Радио не перестает работать, у него необычная антенна, из проволоки, свернутой спиралью, которая перемещается по дому, чтобы легче ловить станцию. Лучше всего – когда эта смешная спираль, как будто снятая с головы какого-нибудь марсианина (так я представлял себе инопланетян, с антенной), стоит на перевернутой металлической кастрюле у окна. Сюда ее ставят после завтрака, обеда и ужина. Мы ждем нашу любимую песню, не знаю ее названия, но помню весь текст и сегодня: «Маленький салун на той дороге, / ведущей куда-то в Теннесси, / там всегда полно виски / и всем известных ковбоев. / Там сидят Боб и Джон, / Гарри, Джеки и Джимми Стоун, / всем известные персоны со старого Дикого Запада». Как-то так. Поет Диего Варагич.
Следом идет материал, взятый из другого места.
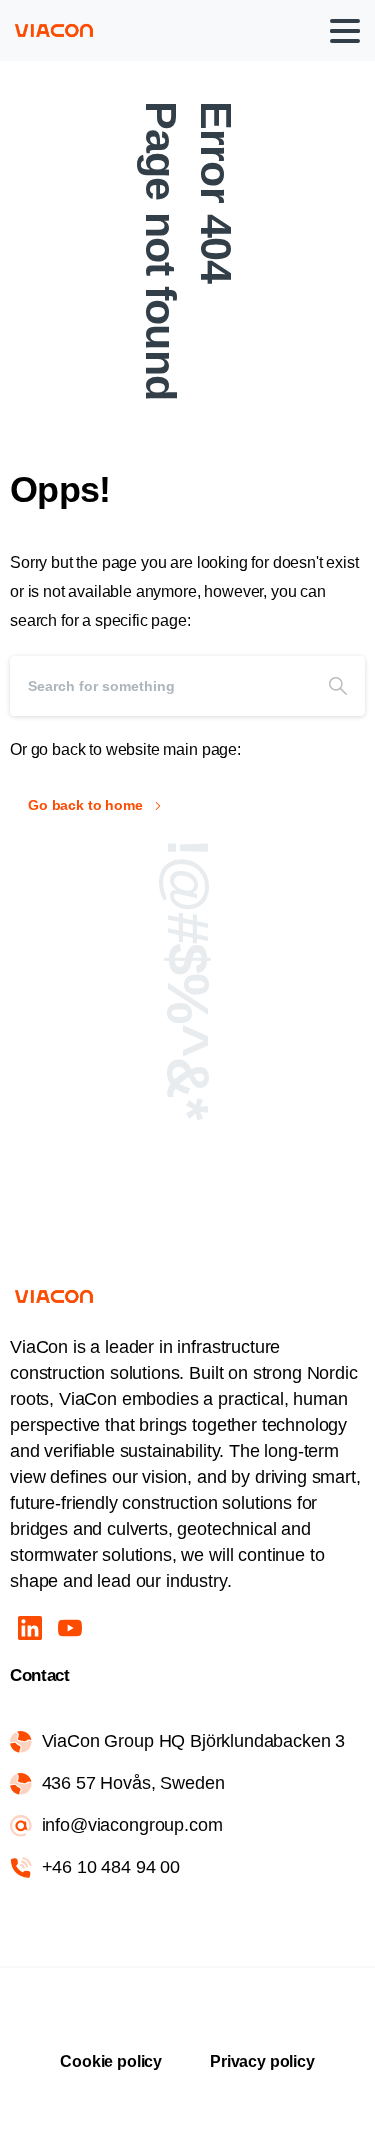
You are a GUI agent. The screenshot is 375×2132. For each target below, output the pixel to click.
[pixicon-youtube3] (70, 1627)
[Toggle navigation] (345, 31)
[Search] (338, 686)
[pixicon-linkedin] (30, 1627)
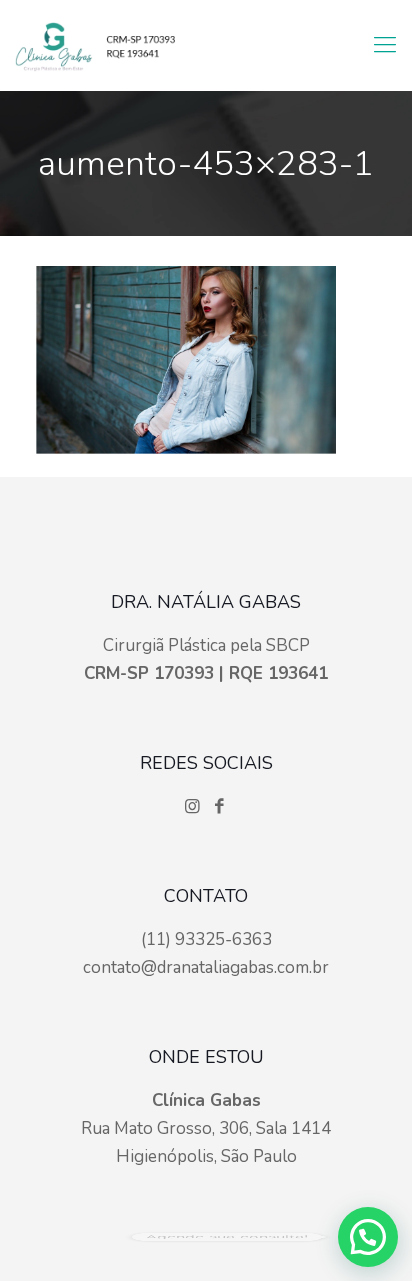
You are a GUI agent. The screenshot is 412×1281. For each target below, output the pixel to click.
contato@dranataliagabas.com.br (206, 967)
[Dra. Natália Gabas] (95, 45)
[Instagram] (194, 806)
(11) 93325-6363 (206, 939)
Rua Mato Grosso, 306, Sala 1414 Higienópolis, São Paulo (206, 1128)
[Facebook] (220, 806)
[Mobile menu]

Мы узнаем песню с первых тактов, тетя делает громче, и мы с ней насвистываем. «У тебя есть слух, – говорит она мне, – странно, в вашей семье ни у кого нет слуха». Мексиканские песни поют С. Перович и Н. Карович, это мы слушаем, но не свистим, скримминг и «ай-яй-яй», это не высвистывается. Песня, которую пел Диего Варагич, моя первая встреча, до проигрывателя, кино и телевидения, с тем музыкальным жанром, который потом я буду любить больше других.
* * *
Учитель пения собирал хор. Он вошел в наш класс, неся какой-то неизвестный мне музыкальный инструмент с клавиатурой, и спросил нашу учительницу, кто умеет петь. Она показала пальцем на нескольких мальчиков и девочек, с ней мы на уроках музыки пели: «От дома до школы, / от школы до дома, / всегда понемногу что-то перешептывается. / Перешептываются письма (если я правильно понял, глупость несусветная, не понимаю, как письма могут перешептываться, но, ладно, хорошо, не буду цепляться, итак), шепчутся письма / и нашептывают тайны, / шепчутся клятвы / великие и блестящие, / тихо тише, тихо тише, тихо… тише / – как шелест дождя». Учитель пения давал тон и просил этих отобранных учеников повторить, одного за другим. Все прошли, кроме меня. «Нет слуха», – шепнул он нашей учительнице, которая удивленно замотала головой. «Как – нет слуха?» Это был шепот, который я отлично слышал, и мне стало так обидно, не потому что у меня не было слуха, но от того, что от волнения я не мог раскрыть рта, а когда мне кое-как удалось, я издал какой-то горловой звук, ни к селу, ни к городу. Весь класс смеялся, как и тогда, когда я, читая, ошибся в ударении в одном слове. Детские жестокости и подлости могут быть очень брутальными, теперь я знаю, что это просто тренировка взросления. Несколько лет спустя учительница сербского языка, тоже по фамилии Никчевич, заставила меня из моих скудных карманных денег заплатить за книги для домашнего чтения, два других ученика не внесли плату; и сама меня назначила собирать эти деньги. И когда я, наконец, собрал требуемую сумму, деньги исчезли из кармана брюк, которые я снял перед уроком физкультуры. Украл тот-то, шепнул мне один одноклассник, и после школы я незаметно пошел за вором до его дома. Подождал несколько минут, пешком поднялся на шестой этаж, хотя и лифт работал, и позвонил в дверь. Он открыл. Я смотрел ему в глаза: «Ты украл мои деньги на домашнее чтение», – сказал я ему, на что он смутился, не знал, что сказать, а потом отвернулся и крикнул в глубину квартиры: «Мама, дай мне динар, – а потом тихо, умоляюще добавил, – не выдавай меня, я верну, у меня сейчас нет». Сделал ли он это, не знаю, выветрилось из памяти. В другой раз какая-то разгневанная женщина прямо с улицы влетела в наш класс и начала орать на меня, якобы, я из окна выкрикивал ей вслед непристойности. Я молчал, без вины виноватый, и не мог произнести ни слова.